My only real complaint with the book lies in the arena of “realism” – and yes, I know I’m talking about zombies and ‘Star Trek,’ two very un-real things here – and this could definitely be me, as a Star Trek fan, nit-picking here, so take this with a grain of salt (or a grain of quadrotriticale, for you Trek nerds reading this). Throughout the book we are told that the main character and hotel employee, Jim Pike, is a “former” ‘Star Trek’ nerd who still retains all of the insanely-nuanced information about the series; indeed, he spends time in the story before the outbreak calling out convention-goers’ costumes and the like. But throughout the book, once other characters start making Trek-centric references and jokes, everything is always explained to Jim as if he knows nothing about the show, and he seems to take it all in stride. Yes, I know that this is done for the benefit of the reader who may not understand these references without being given the proper context, but it’s an unrealistic element within the scope of the story. Add to that the numerous ‘Star Trek’ references and in-jokes designed specifically for the reader, which exist in the story but none of the characters ever seem to notice (the name of the hotel, the name of some characters, and even quotes by the characters directly from ‘Star Trek’ episodes and movies themselves), and it just all sorta rubbed me the wrong way. Again, being a self-proclaimed “expert” in both the zombie and the Trek, this is probably a much more glaring issue to me than it is to the average reader.

The book itself is well-designed, with an entertaining (if not somewhat detached from the actual story) cover and fun sci-fi font-ing for the page numbers and chapter titles. At just a shade over 250 pages, the book moves along fairly smoothly and shouldn’t feel too drawn-out for any reader, regardless of your level of Trek knowledge. The titles of each chapter are also the titles of ‘Star Trek’ episodes, which is clever; most are from the original Trek series that ran back in the 1960s, but some titles were taken from each of the other four live-action series (one chapter title was even taken from the title of the ninth Star Trek feature film). It is my duty as a Trekker, however, to point out two mistakes: Chapter 11, titled “Devil in the Dark,” is taken from an episode actually titled “The Devil in the Dark;” and Chapter 32, “Let That Be Their Final Battlefield,” is taken from an episode actually titled “Let That Be Your Final Battlefield.” God, I sound like such a nerd…

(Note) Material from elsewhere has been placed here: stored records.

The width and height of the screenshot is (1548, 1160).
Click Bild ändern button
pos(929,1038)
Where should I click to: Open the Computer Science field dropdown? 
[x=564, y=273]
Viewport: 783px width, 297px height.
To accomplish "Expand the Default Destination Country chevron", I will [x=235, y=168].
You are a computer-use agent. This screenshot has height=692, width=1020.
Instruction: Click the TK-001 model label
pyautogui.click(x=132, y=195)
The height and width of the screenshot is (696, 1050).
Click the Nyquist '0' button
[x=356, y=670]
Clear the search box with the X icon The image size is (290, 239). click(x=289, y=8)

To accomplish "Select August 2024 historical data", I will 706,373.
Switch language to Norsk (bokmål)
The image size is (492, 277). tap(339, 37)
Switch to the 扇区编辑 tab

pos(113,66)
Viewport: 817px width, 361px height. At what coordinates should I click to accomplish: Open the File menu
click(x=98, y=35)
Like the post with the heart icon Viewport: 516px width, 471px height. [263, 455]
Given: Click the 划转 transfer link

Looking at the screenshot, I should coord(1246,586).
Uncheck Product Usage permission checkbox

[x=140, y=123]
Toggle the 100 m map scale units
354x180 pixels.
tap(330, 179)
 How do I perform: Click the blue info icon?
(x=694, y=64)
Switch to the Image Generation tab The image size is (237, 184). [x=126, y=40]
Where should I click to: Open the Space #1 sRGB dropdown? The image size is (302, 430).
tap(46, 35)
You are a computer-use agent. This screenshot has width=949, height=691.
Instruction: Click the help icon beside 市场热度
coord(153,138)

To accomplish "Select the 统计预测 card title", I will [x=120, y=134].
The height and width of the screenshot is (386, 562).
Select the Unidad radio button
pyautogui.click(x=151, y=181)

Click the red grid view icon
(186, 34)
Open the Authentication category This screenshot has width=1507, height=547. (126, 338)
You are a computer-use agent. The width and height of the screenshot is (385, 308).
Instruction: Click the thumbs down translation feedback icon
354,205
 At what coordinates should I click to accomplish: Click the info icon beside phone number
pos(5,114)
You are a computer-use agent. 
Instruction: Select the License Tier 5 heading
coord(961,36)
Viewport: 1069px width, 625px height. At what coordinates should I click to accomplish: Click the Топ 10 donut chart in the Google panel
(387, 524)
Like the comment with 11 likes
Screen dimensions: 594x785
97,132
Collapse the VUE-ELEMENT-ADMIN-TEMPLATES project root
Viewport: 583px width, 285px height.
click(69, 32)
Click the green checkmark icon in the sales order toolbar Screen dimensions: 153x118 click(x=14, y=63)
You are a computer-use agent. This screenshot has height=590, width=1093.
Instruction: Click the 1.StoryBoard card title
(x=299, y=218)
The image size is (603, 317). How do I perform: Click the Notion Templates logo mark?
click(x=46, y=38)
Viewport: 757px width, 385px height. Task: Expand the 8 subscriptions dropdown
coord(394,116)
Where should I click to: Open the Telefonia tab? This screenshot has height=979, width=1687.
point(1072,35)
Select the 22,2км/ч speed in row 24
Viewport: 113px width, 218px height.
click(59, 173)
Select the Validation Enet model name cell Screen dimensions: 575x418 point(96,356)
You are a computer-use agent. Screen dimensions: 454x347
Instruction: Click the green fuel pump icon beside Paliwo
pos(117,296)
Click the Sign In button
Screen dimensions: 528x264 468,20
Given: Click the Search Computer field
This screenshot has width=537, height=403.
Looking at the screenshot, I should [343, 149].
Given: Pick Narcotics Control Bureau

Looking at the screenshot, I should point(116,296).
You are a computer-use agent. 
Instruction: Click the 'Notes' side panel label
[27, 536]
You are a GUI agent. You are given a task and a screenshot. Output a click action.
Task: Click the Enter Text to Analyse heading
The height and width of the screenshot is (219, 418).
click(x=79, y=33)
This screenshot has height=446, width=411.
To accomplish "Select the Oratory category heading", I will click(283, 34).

All in all, this is another glowing report for another quality Quirk-released zombie story. This book is so cool, it’s even got its own hilarious movie-trailer-style promo video!

Whether you are a die-hard Trek fan, a casual follower of the series, or have never seen an episode, there is enough unique content and thrilling zombie mayhem to keep any reader entertained. One burning question I have about ‘Star Trek’ zombies that was never address in the book, though: would the Vulcan Neck Pinch knock out a zombie? Hmm, you know what happens when a question like this is left unanswered in the “official” canon…let the geek debate begin!